Job. Would you print every line of the data below verbatim, without altering anything?

** Begin Data for processing **

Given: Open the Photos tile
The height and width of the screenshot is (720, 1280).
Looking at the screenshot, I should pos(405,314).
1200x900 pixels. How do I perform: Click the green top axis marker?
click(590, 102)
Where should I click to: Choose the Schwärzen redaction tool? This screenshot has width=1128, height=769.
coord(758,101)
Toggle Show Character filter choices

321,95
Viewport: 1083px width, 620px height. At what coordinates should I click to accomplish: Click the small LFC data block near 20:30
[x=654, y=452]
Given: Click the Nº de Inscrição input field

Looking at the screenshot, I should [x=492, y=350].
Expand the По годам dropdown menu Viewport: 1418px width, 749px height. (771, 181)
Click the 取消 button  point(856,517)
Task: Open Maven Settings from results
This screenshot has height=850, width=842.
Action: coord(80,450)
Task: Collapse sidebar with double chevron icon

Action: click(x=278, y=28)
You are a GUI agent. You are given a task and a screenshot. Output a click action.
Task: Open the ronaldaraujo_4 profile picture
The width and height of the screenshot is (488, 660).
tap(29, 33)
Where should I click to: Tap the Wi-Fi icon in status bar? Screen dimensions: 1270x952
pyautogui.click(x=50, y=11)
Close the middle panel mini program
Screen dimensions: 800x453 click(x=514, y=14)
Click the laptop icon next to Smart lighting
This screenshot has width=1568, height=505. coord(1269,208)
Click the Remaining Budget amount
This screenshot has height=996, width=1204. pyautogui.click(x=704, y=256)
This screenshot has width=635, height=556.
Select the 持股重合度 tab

** End Data for processing **

Complete response.
Given: Open the Photos tile
The height and width of the screenshot is (720, 1280).
Looking at the screenshot, I should pos(405,314).
1200x900 pixels. How do I perform: Click the green top axis marker?
click(590, 102)
Where should I click to: Choose the Schwärzen redaction tool? This screenshot has width=1128, height=769.
coord(758,101)
Toggle Show Character filter choices

321,95
Viewport: 1083px width, 620px height. At what coordinates should I click to accomplish: Click the small LFC data block near 20:30
[x=654, y=452]
Given: Click the Nº de Inscrição input field

Looking at the screenshot, I should [x=492, y=350].
Expand the По годам dropdown menu Viewport: 1418px width, 749px height. (771, 181)
Click the 取消 button  point(856,517)
Task: Open Maven Settings from results
This screenshot has height=850, width=842.
Action: coord(80,450)
Task: Collapse sidebar with double chevron icon

Action: click(x=278, y=28)
You are a GUI agent. You are given a task and a screenshot. Output a click action.
Task: Open the ronaldaraujo_4 profile picture
The width and height of the screenshot is (488, 660).
tap(29, 33)
Where should I click to: Tap the Wi-Fi icon in status bar? Screen dimensions: 1270x952
pyautogui.click(x=50, y=11)
Close the middle panel mini program
Screen dimensions: 800x453 click(x=514, y=14)
Click the laptop icon next to Smart lighting
This screenshot has width=1568, height=505. coord(1269,208)
Click the Remaining Budget amount
This screenshot has height=996, width=1204. pyautogui.click(x=704, y=256)
This screenshot has width=635, height=556.
Select the 持股重合度 tab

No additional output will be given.